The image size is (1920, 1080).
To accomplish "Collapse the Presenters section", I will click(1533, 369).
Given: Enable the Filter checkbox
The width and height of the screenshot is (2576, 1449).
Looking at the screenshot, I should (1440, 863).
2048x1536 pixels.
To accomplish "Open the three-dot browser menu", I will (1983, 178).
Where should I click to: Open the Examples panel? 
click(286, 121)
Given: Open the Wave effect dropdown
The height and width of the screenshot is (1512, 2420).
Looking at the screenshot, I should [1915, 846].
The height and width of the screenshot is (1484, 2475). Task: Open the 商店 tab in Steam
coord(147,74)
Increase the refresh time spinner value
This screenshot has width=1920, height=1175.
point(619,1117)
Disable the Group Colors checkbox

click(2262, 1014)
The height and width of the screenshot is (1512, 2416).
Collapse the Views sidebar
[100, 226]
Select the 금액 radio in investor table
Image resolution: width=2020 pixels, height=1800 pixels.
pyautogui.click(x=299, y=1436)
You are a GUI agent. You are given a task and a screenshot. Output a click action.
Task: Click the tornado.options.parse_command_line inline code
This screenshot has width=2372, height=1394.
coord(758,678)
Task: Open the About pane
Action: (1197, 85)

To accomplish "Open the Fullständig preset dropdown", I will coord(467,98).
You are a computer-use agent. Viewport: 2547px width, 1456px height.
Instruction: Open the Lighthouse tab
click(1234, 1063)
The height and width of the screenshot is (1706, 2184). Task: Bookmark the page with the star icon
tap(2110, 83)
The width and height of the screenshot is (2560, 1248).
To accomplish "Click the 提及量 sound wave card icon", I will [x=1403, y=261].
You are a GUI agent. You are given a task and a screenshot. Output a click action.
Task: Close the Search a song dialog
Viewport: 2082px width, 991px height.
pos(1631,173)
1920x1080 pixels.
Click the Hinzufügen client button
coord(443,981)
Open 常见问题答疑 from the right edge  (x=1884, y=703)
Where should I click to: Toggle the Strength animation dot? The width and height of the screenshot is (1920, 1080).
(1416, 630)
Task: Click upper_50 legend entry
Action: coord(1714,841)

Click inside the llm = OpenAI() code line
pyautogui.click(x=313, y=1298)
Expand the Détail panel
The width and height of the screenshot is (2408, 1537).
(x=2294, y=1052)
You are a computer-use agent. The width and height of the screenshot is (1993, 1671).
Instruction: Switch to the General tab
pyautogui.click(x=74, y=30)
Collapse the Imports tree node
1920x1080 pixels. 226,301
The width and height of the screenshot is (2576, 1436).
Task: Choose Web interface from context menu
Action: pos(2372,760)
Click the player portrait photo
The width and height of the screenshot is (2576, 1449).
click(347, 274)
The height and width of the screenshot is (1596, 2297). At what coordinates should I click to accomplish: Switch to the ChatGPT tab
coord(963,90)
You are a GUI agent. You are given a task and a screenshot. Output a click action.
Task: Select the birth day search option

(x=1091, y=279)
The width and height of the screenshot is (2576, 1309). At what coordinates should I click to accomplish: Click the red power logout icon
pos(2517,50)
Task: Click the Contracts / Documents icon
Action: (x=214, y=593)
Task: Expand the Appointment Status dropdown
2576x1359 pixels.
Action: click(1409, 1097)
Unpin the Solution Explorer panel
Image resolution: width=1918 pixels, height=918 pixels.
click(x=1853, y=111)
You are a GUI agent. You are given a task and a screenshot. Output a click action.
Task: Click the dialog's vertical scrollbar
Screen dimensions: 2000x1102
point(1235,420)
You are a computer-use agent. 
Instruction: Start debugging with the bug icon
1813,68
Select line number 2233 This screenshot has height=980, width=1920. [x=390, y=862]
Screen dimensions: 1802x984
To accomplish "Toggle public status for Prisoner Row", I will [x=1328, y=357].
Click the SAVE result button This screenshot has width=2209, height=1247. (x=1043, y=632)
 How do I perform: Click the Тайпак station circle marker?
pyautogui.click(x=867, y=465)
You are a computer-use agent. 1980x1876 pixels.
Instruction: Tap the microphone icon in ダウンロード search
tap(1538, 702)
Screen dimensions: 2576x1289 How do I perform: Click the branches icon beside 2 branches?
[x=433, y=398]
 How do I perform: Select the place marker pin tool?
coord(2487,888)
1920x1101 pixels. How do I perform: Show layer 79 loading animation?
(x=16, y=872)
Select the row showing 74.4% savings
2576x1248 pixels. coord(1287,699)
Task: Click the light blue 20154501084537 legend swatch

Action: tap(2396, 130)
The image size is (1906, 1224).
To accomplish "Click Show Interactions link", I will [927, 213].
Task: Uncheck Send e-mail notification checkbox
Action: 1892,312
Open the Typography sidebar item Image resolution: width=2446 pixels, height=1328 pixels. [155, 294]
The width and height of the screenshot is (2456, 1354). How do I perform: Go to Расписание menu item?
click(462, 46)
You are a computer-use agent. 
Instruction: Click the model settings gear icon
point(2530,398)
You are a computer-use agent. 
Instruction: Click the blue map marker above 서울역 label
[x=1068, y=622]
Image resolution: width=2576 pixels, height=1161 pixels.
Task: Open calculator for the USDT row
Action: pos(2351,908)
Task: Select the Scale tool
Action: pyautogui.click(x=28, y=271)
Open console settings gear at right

--

# [Goal of the exercise]
Every entry must come back exactly as written above.

# [Answer below]
The image size is (1920, 1080).
To accomplish "Collapse the Presenters section", I will click(1533, 369).
Given: Enable the Filter checkbox
The width and height of the screenshot is (2576, 1449).
Looking at the screenshot, I should (1440, 863).
2048x1536 pixels.
To accomplish "Open the three-dot browser menu", I will (1983, 178).
Where should I click to: Open the Examples panel? 
click(286, 121)
Given: Open the Wave effect dropdown
The height and width of the screenshot is (1512, 2420).
Looking at the screenshot, I should [1915, 846].
The height and width of the screenshot is (1484, 2475). Task: Open the 商店 tab in Steam
coord(147,74)
Increase the refresh time spinner value
This screenshot has width=1920, height=1175.
point(619,1117)
Disable the Group Colors checkbox

click(2262, 1014)
The height and width of the screenshot is (1512, 2416).
Collapse the Views sidebar
[100, 226]
Select the 금액 radio in investor table
Image resolution: width=2020 pixels, height=1800 pixels.
pyautogui.click(x=299, y=1436)
You are a GUI agent. You are given a task and a screenshot. Output a click action.
Task: Click the tornado.options.parse_command_line inline code
This screenshot has width=2372, height=1394.
coord(758,678)
Task: Open the About pane
Action: (1197, 85)

To accomplish "Open the Fullständig preset dropdown", I will coord(467,98).
You are a computer-use agent. Viewport: 2547px width, 1456px height.
Instruction: Open the Lighthouse tab
click(1234, 1063)
The height and width of the screenshot is (1706, 2184). Task: Bookmark the page with the star icon
tap(2110, 83)
The width and height of the screenshot is (2560, 1248).
To accomplish "Click the 提及量 sound wave card icon", I will [x=1403, y=261].
You are a GUI agent. You are given a task and a screenshot. Output a click action.
Task: Close the Search a song dialog
Viewport: 2082px width, 991px height.
pos(1631,173)
1920x1080 pixels.
Click the Hinzufügen client button
coord(443,981)
Open 常见问题答疑 from the right edge  (x=1884, y=703)
Where should I click to: Toggle the Strength animation dot? The width and height of the screenshot is (1920, 1080).
(1416, 630)
Task: Click upper_50 legend entry
Action: coord(1714,841)

Click inside the llm = OpenAI() code line
pyautogui.click(x=313, y=1298)
Expand the Détail panel
The width and height of the screenshot is (2408, 1537).
(x=2294, y=1052)
You are a computer-use agent. The width and height of the screenshot is (1993, 1671).
Instruction: Switch to the General tab
pyautogui.click(x=74, y=30)
Collapse the Imports tree node
1920x1080 pixels. 226,301
The width and height of the screenshot is (2576, 1436).
Task: Choose Web interface from context menu
Action: pos(2372,760)
Click the player portrait photo
The width and height of the screenshot is (2576, 1449).
click(347, 274)
The height and width of the screenshot is (1596, 2297). At what coordinates should I click to accomplish: Switch to the ChatGPT tab
coord(963,90)
You are a GUI agent. You are given a task and a screenshot. Output a click action.
Task: Select the birth day search option

(x=1091, y=279)
The width and height of the screenshot is (2576, 1309). At what coordinates should I click to accomplish: Click the red power logout icon
pos(2517,50)
Task: Click the Contracts / Documents icon
Action: (x=214, y=593)
Task: Expand the Appointment Status dropdown
2576x1359 pixels.
Action: click(1409, 1097)
Unpin the Solution Explorer panel
Image resolution: width=1918 pixels, height=918 pixels.
click(x=1853, y=111)
You are a GUI agent. You are given a task and a screenshot. Output a click action.
Task: Click the dialog's vertical scrollbar
Screen dimensions: 2000x1102
point(1235,420)
You are a computer-use agent. 
Instruction: Start debugging with the bug icon
1813,68
Select line number 2233 This screenshot has height=980, width=1920. [x=390, y=862]
Screen dimensions: 1802x984
To accomplish "Toggle public status for Prisoner Row", I will [x=1328, y=357].
Click the SAVE result button This screenshot has width=2209, height=1247. (x=1043, y=632)
 How do I perform: Click the Тайпак station circle marker?
pyautogui.click(x=867, y=465)
You are a computer-use agent. 1980x1876 pixels.
Instruction: Tap the microphone icon in ダウンロード search
tap(1538, 702)
Screen dimensions: 2576x1289 How do I perform: Click the branches icon beside 2 branches?
[x=433, y=398]
 How do I perform: Select the place marker pin tool?
coord(2487,888)
1920x1101 pixels. How do I perform: Show layer 79 loading animation?
(x=16, y=872)
Select the row showing 74.4% savings
2576x1248 pixels. coord(1287,699)
Task: Click the light blue 20154501084537 legend swatch

Action: tap(2396, 130)
The image size is (1906, 1224).
To accomplish "Click Show Interactions link", I will [927, 213].
Task: Uncheck Send e-mail notification checkbox
Action: 1892,312
Open the Typography sidebar item Image resolution: width=2446 pixels, height=1328 pixels. [155, 294]
The width and height of the screenshot is (2456, 1354). How do I perform: Go to Расписание menu item?
click(462, 46)
You are a computer-use agent. 
Instruction: Click the model settings gear icon
point(2530,398)
You are a computer-use agent. 
Instruction: Click the blue map marker above 서울역 label
[x=1068, y=622]
Image resolution: width=2576 pixels, height=1161 pixels.
Task: Open calculator for the USDT row
Action: pos(2351,908)
Task: Select the Scale tool
Action: pyautogui.click(x=28, y=271)
Open console settings gear at right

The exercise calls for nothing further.